06/04/07
10/03/07 - Fenêtre sur ciel, march 2003.
Quand je dis que je peux passer des heures à regarder le temps passer, on ne me croit pas, mais c'est vrai, bel et bien vrai. Le temps qui passe est une révélation de laquelle je ne me suis jamais remise, le temps passe et l'on passe avec et c'est ainsi irrémédiable. Mais parfois aussi d'une telle douce beauté. Je ne sais pas vivre avec un toit au-dessus de ma tête, j'ai aimé cet endroit pour ses 5 étages de pierre de volvic, pour ses poutres et ses pentes et pour les carrés immenses de ciel. Je ne sais pas comment on peux aimer une pièce sans velux, j'aime les espaces miniscules, repliés, mais avec une fenêtre sur ciel, un placard en sous-pente avec vue sur ce qui noie, bombarde, enneige, écrase, éblouit, décolore, bleuit, refroidit, gémit, rosit, rougit au dernier soir ou grisaille de craie sale, sur ce qui passe toujours et ne vous attend pas, sur un tableau mouvant qui ne vous reflète pas.

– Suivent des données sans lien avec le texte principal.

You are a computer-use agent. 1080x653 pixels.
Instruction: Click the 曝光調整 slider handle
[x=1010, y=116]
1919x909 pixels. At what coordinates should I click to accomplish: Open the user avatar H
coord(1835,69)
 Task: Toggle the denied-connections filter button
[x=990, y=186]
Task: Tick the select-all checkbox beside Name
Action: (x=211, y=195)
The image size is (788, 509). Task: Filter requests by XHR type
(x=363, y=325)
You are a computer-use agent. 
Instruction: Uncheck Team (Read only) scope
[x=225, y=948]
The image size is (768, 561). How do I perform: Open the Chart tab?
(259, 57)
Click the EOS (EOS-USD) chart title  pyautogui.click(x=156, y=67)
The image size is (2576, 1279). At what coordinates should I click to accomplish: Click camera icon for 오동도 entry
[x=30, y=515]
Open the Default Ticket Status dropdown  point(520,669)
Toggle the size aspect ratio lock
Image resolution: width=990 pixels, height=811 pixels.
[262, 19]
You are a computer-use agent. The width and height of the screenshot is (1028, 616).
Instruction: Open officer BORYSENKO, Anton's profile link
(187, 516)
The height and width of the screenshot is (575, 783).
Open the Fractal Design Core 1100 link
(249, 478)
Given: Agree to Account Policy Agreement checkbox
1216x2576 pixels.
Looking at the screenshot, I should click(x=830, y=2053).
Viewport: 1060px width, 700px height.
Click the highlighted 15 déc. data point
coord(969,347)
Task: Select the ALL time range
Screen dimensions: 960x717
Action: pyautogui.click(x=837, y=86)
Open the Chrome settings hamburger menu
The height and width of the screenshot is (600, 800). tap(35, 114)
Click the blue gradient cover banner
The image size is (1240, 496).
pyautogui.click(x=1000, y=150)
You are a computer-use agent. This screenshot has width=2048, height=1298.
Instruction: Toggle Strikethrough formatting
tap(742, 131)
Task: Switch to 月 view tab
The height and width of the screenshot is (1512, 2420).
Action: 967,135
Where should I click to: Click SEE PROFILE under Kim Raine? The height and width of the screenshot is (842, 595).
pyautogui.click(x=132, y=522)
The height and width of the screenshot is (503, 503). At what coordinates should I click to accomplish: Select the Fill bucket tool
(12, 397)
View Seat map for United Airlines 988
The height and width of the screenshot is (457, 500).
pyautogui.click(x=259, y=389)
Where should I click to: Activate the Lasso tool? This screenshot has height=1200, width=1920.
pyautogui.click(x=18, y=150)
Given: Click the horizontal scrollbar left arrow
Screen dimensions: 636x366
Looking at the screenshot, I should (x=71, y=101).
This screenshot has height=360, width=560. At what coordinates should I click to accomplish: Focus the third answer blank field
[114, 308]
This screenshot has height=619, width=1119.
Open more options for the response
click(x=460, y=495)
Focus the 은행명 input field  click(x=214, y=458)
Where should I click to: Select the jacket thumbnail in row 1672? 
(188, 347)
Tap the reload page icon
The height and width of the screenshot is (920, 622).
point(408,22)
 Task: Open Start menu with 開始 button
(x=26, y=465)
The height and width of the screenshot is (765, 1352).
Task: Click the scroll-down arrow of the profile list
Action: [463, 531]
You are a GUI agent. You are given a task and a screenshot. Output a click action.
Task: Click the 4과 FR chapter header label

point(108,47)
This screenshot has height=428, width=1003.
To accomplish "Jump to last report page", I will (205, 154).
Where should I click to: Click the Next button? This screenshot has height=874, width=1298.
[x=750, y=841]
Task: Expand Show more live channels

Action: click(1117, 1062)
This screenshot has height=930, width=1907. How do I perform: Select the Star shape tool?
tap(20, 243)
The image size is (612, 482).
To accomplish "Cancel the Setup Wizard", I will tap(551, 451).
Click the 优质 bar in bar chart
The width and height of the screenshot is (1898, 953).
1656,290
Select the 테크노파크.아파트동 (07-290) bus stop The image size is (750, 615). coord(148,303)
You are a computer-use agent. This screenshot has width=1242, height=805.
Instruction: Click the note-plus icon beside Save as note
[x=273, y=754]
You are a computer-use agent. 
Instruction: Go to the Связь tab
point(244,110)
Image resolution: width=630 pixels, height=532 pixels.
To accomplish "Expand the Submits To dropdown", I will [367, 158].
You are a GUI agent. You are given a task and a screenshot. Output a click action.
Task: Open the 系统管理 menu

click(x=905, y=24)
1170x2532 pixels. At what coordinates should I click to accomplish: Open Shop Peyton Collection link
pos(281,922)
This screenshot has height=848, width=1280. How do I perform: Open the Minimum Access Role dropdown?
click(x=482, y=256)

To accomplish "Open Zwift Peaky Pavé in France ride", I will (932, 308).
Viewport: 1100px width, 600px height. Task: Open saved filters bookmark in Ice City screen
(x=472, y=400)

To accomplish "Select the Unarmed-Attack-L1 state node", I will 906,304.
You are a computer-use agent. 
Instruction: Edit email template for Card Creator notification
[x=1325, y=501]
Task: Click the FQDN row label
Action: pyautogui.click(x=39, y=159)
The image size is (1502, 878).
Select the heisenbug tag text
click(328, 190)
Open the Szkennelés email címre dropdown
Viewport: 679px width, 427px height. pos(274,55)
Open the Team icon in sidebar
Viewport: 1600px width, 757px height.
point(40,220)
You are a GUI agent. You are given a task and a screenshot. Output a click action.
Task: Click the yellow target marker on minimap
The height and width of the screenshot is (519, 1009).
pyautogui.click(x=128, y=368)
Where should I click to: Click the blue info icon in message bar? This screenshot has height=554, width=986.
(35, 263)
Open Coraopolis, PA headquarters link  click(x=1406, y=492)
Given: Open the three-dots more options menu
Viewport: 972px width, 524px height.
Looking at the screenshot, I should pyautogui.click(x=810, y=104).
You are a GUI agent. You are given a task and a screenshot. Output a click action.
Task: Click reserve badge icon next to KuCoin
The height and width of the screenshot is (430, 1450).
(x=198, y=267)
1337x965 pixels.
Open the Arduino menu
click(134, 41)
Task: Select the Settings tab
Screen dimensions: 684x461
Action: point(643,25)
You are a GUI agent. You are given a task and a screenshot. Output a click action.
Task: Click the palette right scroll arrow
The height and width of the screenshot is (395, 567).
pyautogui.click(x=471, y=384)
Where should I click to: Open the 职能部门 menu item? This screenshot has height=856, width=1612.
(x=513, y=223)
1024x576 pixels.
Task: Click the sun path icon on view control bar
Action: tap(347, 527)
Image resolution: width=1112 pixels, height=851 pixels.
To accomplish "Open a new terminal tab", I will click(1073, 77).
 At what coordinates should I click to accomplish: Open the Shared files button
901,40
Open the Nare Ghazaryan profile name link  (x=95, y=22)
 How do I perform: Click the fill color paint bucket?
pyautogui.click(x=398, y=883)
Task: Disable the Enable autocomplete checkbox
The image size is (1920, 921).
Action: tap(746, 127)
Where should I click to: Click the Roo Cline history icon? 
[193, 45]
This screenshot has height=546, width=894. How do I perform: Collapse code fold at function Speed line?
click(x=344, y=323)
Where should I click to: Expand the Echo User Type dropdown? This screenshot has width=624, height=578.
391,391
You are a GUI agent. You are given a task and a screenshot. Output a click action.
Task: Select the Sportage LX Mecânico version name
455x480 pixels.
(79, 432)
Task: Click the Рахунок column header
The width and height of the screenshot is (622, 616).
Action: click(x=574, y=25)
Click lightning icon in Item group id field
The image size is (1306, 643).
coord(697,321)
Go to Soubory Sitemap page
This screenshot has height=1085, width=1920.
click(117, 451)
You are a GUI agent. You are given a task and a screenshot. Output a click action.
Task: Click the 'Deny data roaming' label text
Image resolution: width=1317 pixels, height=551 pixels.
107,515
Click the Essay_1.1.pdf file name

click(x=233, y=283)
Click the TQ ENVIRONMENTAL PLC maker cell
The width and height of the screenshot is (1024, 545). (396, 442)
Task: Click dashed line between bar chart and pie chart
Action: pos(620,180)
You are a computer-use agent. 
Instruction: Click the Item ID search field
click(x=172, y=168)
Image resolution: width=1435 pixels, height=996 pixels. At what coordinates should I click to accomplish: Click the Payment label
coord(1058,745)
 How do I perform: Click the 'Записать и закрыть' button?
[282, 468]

Musique : Lock and Key de Eagle*Seagull (les magiques concerts à emporter du moment de la Blogothèque)
Commentaires
Comme je te comprends... PAs de Velux, chez moi, mais une seule grande fenêtre, maison ancienne oblige, et une curieuse surprise de beau dimanche en me levant : pas de troisième dimension, aujourd'hui, donc une quatrième, un autre point de vue sur ma vue quotidienne, l'immmeuble en face, de l'autre côté de la cour, est toujours aussi net, la rue à gauche aussi, mais rien d'autre, derrière la ville s'est dissoute, du gris épais, aérien, sombre, du beau gris lourd de popeline qui va bien avec les toits d'ardoises, quelque chose qui me met de mauvais humeur d'ordinaire mais qui me ravit ce matin tellement c'est beau, un paysage sans épaisseur, un brouillard comme on n'en fait qu'ici.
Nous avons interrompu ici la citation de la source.